## Assignment
Give again, unaltered, the lines of the listing below that run from the line having "October 2011 (25, 2068)" through the line having "May 2019 (21, 1385)".

■ ■ ■

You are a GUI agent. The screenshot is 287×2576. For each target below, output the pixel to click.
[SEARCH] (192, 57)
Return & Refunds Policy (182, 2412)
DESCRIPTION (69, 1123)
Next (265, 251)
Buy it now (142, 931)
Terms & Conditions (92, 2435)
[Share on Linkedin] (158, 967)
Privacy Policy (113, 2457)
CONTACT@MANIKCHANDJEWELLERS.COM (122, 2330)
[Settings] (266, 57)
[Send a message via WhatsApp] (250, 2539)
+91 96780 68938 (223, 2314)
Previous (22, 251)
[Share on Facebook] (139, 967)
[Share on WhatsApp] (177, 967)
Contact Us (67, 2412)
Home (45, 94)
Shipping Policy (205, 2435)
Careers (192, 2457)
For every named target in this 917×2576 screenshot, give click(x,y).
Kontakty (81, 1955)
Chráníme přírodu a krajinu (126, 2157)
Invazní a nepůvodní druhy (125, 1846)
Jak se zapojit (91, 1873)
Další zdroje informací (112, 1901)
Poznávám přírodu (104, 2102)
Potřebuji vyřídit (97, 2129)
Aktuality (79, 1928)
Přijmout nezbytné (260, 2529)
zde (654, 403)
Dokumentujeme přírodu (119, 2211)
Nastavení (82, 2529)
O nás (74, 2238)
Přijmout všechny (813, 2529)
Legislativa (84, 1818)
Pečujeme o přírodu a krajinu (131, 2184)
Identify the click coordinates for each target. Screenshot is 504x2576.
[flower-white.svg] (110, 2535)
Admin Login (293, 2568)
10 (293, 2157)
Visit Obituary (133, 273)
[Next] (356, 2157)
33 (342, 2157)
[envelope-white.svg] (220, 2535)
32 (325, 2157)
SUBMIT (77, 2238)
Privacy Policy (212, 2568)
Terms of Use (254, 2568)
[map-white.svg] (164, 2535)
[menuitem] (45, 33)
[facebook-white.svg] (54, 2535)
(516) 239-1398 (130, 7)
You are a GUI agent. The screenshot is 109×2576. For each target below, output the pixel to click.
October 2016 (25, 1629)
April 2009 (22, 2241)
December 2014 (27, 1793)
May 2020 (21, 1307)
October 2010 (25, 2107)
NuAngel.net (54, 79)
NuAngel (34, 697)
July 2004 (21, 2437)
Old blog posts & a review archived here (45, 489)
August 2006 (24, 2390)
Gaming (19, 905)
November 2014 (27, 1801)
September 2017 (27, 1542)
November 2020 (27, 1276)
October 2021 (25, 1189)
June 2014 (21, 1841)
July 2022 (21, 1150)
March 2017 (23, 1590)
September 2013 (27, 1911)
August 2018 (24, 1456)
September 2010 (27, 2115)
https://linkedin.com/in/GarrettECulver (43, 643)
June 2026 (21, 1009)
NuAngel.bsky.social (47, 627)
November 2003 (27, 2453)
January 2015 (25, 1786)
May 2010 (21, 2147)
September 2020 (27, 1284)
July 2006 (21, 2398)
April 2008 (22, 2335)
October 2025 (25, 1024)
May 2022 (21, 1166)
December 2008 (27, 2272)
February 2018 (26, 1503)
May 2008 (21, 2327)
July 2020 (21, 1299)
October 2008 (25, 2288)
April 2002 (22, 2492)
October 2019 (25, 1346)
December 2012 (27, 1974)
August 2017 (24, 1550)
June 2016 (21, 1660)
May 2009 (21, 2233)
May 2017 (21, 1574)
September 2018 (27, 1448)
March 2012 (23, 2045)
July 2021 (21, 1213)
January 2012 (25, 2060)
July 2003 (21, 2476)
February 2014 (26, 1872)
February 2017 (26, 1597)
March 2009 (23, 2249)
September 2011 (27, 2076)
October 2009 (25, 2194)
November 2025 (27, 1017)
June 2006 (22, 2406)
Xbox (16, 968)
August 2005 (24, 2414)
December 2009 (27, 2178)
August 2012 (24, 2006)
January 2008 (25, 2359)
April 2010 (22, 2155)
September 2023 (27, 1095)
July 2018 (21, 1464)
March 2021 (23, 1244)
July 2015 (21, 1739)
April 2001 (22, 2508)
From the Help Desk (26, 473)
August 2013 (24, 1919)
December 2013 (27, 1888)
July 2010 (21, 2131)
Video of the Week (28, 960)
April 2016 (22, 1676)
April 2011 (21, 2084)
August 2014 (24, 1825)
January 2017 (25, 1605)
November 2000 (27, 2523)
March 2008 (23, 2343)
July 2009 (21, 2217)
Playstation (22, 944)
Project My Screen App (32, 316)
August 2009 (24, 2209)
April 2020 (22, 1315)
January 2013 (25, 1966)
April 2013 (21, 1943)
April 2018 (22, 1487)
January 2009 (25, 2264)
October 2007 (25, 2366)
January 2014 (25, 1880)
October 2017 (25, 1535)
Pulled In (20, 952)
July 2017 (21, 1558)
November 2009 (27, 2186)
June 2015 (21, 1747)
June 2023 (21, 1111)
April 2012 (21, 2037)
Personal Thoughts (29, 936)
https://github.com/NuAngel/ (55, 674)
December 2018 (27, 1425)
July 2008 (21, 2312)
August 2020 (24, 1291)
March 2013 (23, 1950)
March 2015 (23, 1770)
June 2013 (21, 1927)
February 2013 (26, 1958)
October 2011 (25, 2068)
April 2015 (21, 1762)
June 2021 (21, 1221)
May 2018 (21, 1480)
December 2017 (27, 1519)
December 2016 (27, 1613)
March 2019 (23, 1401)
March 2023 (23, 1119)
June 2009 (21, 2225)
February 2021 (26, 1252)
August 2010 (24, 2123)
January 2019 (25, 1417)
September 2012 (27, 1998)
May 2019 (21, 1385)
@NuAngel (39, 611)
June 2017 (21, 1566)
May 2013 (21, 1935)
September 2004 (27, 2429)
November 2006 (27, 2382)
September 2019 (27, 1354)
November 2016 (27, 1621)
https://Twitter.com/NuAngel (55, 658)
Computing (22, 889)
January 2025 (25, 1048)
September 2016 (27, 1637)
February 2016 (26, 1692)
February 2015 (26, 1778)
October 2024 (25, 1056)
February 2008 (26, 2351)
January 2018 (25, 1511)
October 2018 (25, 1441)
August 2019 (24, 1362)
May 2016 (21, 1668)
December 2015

■ ■ ■

## Written response
October 2011 (25, 2068)
April 2015 (21, 1762)
June 2021 (21, 1221)
May 2018 (21, 1480)
December 2017 (27, 1519)
December 2016 (27, 1613)
March 2019 (23, 1401)
March 2023 (23, 1119)
June 2009 (21, 2225)
February 2021 (26, 1252)
August 2010 (24, 2123)
January 2019 (25, 1417)
September 2012 (27, 1998)
May 2019 (21, 1385)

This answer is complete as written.